# Random Movie Scenes With BASS



## movielover12345 (Jan 11, 2021)

What Scenes From What Movies Do You Put on When You Want To Show Off Your Hard Work And Research Of Building A Quality Home Theater?

My Personal Favorites Are:

A Boy Named Charlie Brown -- Red Baron Dream

A Bug's Life -- A Bird Attacks

The Tigger Movie -- The Avalanche

Chicken Run -- The Pie Machine

The Cat In The Hat -- Shutting The Crate

The SpongeBob SquarePants Movie -- It's The Cyclops!

The Simpsons Movie -- Delivering A Dome

The Secret World Of Arrietty - New Kitchen

Aladdin 2019 Remake -- Cave Of Wonders Escape

The Lion King 2019 Remake -- Wildebeest Stampede

Any Questions?


----------



## fokakis1 (Feb 29, 2012)

One room shaking incident came out of nowhere tonight. Loki Episode 2 (released today) Atmos track dropped a bomb. The scene is inside a shopping center in Alabama and Loki realizes that several time-line bombs are about to go off. There is a tremendous bass drop that went from high to ultrasonic. Really rattled my ankles. Made me a Loki fan!


----------



## theJman (Mar 3, 2012)

All cartoons? Someone has young children... 

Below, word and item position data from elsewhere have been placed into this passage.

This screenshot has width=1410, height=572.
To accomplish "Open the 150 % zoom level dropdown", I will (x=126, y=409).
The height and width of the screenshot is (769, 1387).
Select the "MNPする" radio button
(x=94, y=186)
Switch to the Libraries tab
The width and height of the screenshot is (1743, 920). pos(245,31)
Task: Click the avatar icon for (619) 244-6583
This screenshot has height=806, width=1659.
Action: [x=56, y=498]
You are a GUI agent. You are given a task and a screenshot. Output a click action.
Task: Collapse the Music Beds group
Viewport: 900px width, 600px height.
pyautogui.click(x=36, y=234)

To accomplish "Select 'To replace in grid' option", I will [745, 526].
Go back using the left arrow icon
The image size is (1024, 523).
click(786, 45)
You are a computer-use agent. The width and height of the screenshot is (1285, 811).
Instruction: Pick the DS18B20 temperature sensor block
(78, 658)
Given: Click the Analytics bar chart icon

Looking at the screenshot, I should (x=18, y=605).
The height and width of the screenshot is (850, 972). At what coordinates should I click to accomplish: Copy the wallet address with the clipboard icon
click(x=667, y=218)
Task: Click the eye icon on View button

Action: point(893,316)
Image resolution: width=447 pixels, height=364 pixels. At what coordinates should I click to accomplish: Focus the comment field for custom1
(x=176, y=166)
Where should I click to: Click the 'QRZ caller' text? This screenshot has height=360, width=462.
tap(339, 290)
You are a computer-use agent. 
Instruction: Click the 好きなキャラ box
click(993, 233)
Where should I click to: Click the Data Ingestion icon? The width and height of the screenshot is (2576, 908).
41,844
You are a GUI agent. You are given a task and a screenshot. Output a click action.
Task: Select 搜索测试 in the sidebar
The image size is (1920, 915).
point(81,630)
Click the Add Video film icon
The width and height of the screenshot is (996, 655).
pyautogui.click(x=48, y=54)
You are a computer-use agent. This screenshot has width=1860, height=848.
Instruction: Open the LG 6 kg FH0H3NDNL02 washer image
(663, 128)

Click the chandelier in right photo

In that same genre is How To Train Your Dragon, that has some good scenes. Among non-animated movies are Battle: Los Angeles, TRON: Legacy, War of the Worlds, 13 Hours, The Hurt Locker and Black Hawk Down. There are many others but those are a few that spring immediately to mind.


----------



## RLouis (Jan 20, 2010)

Greenland - Great surround movie! – Greenland


----------



## rdcollns (Oct 13, 2013)

The Wreck it Ralph sequel has a race with Venellope that sounds amazing. There is one part were she jumps her car over your head and the subsonic bass made our jaws drop. I completely understand only having kids movies to reference. The kids are in bed when we watch grown up films, so I have to turn down the volume.


----------



## fokakis1 (Feb 29, 2012)

rdcollns said:


> The Wreck it Ralph sequel has a race with Venellope that sounds amazing. There is one part were she jumps her car over your head and the subsonic bass made our jaws drop. I completely understand only having kids movies to reference. The kids are in bed when we watch grown up films, so I have to turn down the volume.


Agreed. I used to use that scene as a demo for sound and 3D projection.


----------